Regardless of whether the Company holds a stockholder vote or a tender offer in connection with a Business Combination, a public stockholder will have the right to redeem their shares for an amount in cash equal to their pro rata share of the aggregate amount then on deposit in the Trust Account, including interest (which interest shall be net of franchise and income taxes payable). As a result, such shares of common stock are recorded at conversion/tender value and classified as temporary equity upon the completion of the Public Offering, in accordance with Financial Accounting Standards Board, or FASB, ASC Topic 480, “Distinguishing Liabilities from Equity.”


Liquidation

If the Company does not complete a Business Combination by June 20, 2015, or September 20, 2015 if the Company has executed a letter of intent, agreement in principle or definitive agreement for a Business Combination on or prior to June 20, 2015, the Company will (i) cease all operations except for the purpose of winding up, (ii) as promptly as reasonably possible but not more than ten business days thereafter, redeem 100% of the common stock sold as part of the units in the Public Offering, at a per-share price, payable in cash, equal to the aggregate amount then on deposit in the Trust Account, including interest (which interest shall be net of franchise and income taxes payable and less up to $50,000 of such net interest which may be distributed to the Company to pay dissolution expenses), divided by the number of then outstanding public shares, which redemption will completely extinguish public stockholders’ rights as stockholders (including the right to receive further liquidation distributions, if any), subject to applicable law, and (iii) as promptly as reasonably possible following such redemption, subject to the approval of the Company’s remaining stockholders and the Company’s board of directors, dissolve and liquidate, subject in each case to the Company’s obligations under Delaware law to provide for claims of creditors and the requirements of other applicable law.

In the event of liquidation, it is likely that the per share value of the residual assets remaining available for distribution (including Trust Account assets) will be approximately equal to the initial public offering price per share in the Public Offering (assuming no value is attributed to the warrants contained in the units to be offered in the Public Offering discussed in Note 3).

Emerging Growth Company

Section 102(b)(1) of the JOBS Act exempts emerging growth companies from being required to comply with new or revised financial accounting standards until private companies (that is, those that have not had a registration statement under the Securities Act of 1933, as amended (the “Securities Act”) declared effective or do not have a class of securities registered under the Exchange Act) are required to comply with the new or revised financial accounting standards. The JOBS Act provides that a company can elect to opt out of the extended transition period and comply with the requirements that apply to non-emerging growth companies but any such an election to opt out is irrevocable. The Company has elected not to opt out of such extended transition period which means that when a standard is issued or revised and it has different application dates for public or private companies, the Company, as an emerging growth company, can adopt the new or revised standard at the time private companies adopt the new or revised standard. This may make comparison of the Company’s financial statements with another public company which is neither an emerging growth company nor an emerging growth company which has opted out of using the extended transition period difficult or impossible because of the potential differences in accountant standards used.

2. Significant Accounting Policies

Basis of Presentation

The accompanying financial statements of the Company are presented in U.S. dollars in conformity with accounting principles generally accepted in the United States of America and pursuant to the rules and regulations of the Securities and Exchange Commission (“SEC”).

== == ==

What is needed: Summarize the passage above in three sentences.

Information supplied:
== == ==

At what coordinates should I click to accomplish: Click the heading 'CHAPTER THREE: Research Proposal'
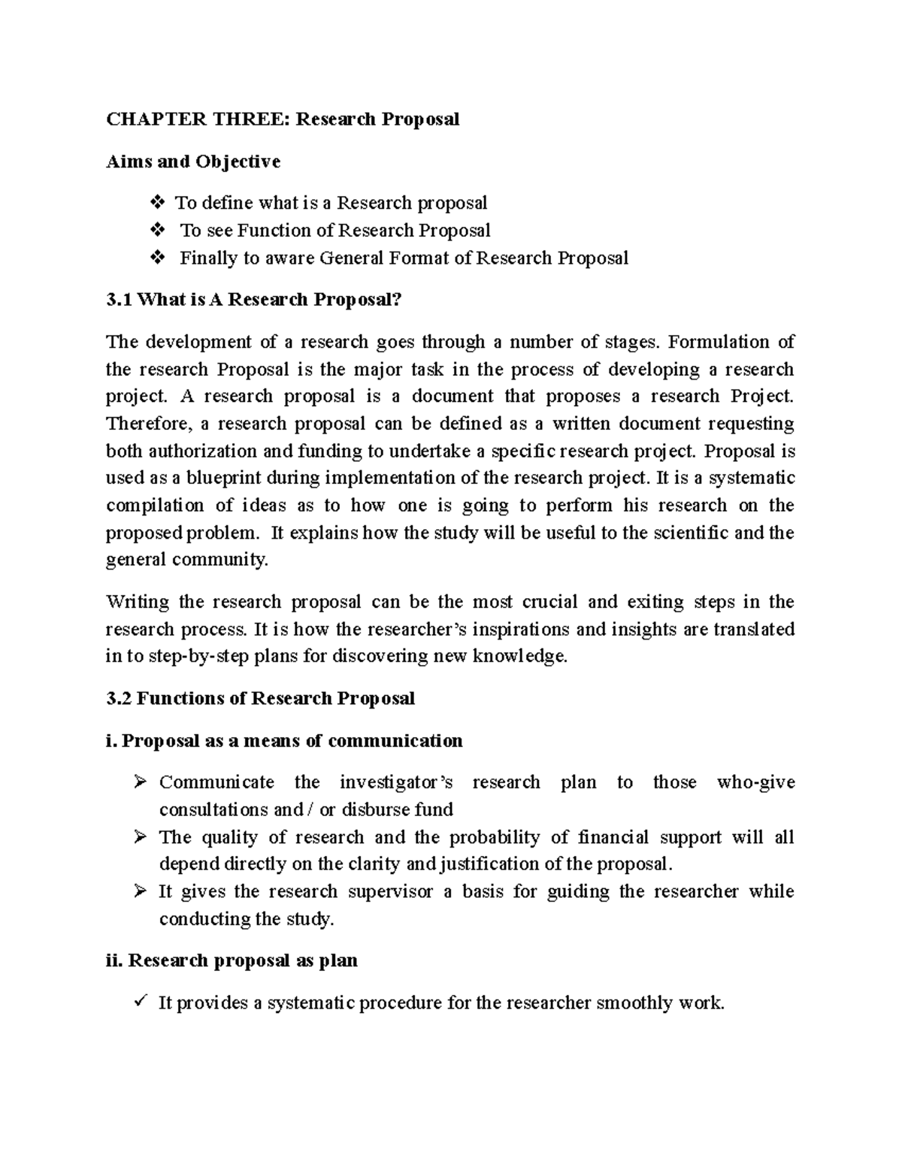[x=282, y=119]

== == ==

Full solution: Public stockholders may redeem their shares for a pro rata cash share of the Trust Account, including interest net of taxes, so those shares are recorded at conversion/tender value and classified as temporary equity under FASB ASC Topic 480. If the Company does not complete a Business Combination by June 20, 2015, or by September 20, 2015 if it has executed a qualifying agreement by the earlier date, it will cease operations except for winding up, redeem all public shares from the Trust Account, and then dissolve and liquidate, subject to Delaware law and other applicable law. As an emerging growth company that has elected not to opt out of the JOBS Act's extended transition period, the Company can adopt new or revised accounting standards when private companies do, which may make comparing its financial statements with those of certain other public companies difficult or impossible.